§ **Record excerpts**
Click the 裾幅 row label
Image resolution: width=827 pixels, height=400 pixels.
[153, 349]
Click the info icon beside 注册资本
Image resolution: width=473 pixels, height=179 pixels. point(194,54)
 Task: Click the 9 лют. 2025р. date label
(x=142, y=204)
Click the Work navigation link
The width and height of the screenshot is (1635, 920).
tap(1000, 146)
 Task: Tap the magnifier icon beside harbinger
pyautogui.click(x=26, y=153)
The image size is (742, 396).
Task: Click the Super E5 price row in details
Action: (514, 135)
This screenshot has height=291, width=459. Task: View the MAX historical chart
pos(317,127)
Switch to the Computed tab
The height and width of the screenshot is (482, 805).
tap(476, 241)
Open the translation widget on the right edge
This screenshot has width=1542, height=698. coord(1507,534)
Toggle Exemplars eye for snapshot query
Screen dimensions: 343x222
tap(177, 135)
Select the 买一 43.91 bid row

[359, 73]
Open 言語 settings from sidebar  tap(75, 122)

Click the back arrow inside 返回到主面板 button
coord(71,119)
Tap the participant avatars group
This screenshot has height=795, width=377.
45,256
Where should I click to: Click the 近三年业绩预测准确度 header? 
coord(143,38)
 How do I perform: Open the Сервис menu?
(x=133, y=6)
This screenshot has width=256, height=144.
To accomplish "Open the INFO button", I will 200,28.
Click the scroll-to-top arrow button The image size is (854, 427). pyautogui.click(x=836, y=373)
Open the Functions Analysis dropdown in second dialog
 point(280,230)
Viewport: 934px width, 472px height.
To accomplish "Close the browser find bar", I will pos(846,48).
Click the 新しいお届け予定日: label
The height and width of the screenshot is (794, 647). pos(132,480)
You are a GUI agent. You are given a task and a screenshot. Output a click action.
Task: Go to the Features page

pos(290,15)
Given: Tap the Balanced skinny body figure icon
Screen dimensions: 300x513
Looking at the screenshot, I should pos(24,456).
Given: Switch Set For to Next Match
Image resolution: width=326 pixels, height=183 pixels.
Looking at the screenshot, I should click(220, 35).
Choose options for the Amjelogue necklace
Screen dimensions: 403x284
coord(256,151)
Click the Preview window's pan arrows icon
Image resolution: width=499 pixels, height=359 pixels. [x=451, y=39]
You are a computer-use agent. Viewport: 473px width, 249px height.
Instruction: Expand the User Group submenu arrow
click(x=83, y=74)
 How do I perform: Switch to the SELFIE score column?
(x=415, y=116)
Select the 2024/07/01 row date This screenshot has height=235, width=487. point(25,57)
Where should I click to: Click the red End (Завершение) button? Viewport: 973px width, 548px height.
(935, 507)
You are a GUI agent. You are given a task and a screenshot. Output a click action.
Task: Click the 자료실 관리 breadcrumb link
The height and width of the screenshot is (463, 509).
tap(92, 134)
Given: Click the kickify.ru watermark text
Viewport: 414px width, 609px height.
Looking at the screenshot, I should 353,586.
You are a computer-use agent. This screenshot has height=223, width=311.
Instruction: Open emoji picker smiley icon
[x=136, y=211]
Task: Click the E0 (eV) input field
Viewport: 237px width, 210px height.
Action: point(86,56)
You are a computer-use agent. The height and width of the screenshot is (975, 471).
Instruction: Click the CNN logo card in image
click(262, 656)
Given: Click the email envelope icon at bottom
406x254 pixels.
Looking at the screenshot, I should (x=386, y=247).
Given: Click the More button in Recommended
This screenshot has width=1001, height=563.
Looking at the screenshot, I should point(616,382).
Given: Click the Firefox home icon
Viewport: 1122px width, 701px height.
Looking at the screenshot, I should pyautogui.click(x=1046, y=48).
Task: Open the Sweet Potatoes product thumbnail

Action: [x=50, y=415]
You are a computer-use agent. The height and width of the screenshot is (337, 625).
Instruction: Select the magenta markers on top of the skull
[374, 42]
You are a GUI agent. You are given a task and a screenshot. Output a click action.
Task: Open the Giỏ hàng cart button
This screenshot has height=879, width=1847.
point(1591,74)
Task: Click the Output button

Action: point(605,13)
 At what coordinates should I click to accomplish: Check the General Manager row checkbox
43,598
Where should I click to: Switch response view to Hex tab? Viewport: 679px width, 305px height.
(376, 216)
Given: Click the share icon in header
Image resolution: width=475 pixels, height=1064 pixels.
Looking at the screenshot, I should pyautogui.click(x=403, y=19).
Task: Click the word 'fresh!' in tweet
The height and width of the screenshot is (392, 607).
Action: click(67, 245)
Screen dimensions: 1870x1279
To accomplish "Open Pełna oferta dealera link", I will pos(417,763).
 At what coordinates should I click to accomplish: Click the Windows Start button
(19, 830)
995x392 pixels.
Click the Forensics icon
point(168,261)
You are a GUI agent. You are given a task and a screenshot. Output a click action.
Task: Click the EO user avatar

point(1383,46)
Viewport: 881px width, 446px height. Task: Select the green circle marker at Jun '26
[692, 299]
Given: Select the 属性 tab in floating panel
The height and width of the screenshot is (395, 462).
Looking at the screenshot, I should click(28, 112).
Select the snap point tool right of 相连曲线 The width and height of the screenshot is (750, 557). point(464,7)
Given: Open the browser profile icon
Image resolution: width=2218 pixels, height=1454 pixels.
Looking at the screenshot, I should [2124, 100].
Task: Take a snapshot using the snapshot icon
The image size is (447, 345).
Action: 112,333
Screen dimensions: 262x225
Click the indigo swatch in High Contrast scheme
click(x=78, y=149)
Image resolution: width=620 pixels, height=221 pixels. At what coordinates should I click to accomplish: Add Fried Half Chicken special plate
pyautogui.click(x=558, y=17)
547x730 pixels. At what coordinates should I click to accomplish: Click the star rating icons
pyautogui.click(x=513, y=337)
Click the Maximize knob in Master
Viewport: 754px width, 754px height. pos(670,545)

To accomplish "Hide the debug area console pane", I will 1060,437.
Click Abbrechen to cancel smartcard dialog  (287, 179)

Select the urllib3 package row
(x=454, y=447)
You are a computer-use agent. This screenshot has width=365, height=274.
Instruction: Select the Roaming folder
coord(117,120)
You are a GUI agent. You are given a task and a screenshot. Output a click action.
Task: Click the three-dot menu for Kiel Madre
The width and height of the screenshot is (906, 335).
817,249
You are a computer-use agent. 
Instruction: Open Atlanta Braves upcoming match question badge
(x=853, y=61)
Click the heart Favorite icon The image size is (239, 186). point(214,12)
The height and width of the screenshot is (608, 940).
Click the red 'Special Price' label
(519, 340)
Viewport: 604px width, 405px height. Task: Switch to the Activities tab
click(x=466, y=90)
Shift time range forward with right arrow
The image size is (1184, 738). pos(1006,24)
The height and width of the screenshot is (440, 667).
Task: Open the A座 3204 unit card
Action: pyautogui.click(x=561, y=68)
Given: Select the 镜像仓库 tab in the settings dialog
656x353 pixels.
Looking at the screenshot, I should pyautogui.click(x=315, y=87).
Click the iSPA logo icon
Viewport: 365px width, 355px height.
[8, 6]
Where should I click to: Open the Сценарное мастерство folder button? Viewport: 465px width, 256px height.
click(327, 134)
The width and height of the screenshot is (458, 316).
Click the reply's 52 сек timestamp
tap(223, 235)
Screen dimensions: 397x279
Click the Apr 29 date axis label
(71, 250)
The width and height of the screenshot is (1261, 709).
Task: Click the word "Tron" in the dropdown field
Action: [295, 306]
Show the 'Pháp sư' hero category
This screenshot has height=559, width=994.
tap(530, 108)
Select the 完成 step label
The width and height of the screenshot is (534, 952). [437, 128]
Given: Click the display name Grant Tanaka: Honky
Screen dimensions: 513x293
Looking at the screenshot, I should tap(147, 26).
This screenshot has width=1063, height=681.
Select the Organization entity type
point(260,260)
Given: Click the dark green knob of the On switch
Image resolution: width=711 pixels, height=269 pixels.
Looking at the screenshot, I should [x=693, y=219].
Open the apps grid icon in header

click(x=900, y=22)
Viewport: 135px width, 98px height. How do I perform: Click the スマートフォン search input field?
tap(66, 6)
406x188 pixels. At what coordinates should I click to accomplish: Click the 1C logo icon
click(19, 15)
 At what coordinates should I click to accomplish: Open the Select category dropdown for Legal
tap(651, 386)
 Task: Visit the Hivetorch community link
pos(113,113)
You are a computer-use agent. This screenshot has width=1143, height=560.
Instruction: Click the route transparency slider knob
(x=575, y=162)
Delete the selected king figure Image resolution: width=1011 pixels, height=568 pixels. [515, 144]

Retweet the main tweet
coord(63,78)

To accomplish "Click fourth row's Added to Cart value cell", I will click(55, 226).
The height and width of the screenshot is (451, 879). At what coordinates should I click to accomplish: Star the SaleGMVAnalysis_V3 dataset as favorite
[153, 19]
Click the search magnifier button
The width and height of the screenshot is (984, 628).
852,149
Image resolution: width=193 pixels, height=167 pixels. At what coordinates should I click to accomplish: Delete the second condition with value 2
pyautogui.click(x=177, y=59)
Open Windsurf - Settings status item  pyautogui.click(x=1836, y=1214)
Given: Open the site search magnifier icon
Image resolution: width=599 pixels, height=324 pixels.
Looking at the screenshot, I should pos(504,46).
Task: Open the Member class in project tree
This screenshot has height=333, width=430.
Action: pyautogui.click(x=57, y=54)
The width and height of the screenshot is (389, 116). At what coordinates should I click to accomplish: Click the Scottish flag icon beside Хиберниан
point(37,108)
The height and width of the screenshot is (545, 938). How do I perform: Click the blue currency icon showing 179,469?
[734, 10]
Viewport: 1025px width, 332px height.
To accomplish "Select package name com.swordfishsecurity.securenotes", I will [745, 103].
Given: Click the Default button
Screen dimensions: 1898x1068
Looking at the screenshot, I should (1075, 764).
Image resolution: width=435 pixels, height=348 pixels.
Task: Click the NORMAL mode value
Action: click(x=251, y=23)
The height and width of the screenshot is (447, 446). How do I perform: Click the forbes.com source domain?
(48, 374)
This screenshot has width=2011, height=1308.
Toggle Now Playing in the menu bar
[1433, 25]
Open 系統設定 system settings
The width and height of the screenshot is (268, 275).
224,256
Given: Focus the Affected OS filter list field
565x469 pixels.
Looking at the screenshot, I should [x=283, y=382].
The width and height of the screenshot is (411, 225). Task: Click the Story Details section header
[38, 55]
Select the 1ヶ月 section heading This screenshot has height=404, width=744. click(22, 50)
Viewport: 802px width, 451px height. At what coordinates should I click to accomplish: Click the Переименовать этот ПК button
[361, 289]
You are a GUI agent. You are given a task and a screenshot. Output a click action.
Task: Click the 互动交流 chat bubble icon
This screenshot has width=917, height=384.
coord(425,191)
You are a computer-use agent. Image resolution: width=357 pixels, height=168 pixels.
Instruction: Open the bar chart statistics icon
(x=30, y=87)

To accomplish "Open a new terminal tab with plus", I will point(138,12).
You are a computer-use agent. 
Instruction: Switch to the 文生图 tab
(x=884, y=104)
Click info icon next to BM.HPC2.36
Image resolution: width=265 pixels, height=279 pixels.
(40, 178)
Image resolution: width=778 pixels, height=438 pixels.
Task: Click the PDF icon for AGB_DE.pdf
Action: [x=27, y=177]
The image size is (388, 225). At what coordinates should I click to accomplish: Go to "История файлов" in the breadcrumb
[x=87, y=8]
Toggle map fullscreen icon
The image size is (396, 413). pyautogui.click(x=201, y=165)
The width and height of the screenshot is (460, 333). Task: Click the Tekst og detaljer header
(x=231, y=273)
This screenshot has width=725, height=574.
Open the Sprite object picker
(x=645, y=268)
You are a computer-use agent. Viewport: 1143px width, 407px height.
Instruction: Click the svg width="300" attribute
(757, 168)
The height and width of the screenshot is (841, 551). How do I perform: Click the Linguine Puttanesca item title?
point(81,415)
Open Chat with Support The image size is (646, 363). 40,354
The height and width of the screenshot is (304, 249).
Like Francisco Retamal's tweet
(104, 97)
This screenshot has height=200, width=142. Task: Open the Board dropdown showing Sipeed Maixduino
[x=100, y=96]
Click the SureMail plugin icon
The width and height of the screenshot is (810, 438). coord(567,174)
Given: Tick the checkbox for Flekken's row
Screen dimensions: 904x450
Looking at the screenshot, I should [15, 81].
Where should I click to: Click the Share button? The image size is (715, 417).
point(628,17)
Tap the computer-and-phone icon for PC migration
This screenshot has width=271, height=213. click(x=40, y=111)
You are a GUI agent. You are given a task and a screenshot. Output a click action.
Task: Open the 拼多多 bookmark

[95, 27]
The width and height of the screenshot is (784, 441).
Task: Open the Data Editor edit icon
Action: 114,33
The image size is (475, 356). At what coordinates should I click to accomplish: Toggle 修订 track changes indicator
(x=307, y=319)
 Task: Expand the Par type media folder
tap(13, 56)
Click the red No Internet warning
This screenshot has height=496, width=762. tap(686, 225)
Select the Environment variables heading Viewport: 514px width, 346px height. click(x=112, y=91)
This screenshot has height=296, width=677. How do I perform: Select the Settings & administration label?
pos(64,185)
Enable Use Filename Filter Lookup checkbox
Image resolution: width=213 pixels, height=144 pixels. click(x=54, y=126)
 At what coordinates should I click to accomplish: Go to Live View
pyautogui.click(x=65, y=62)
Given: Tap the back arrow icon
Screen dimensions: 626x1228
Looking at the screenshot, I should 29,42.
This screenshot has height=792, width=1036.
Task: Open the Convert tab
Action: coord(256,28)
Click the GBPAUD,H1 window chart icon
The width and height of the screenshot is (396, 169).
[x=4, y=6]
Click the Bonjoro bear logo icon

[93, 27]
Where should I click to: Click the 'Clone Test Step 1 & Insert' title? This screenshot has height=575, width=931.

§ **Written request**
Starting at the first line of the records and ending with the line that contains "Image resolution: width=473", retype each line character for character, including both end lines.

§ **Exercise output**
Click the 裾幅 row label
Image resolution: width=827 pixels, height=400 pixels.
[153, 349]
Click the info icon beside 注册资本
Image resolution: width=473 pixels, height=179 pixels. point(194,54)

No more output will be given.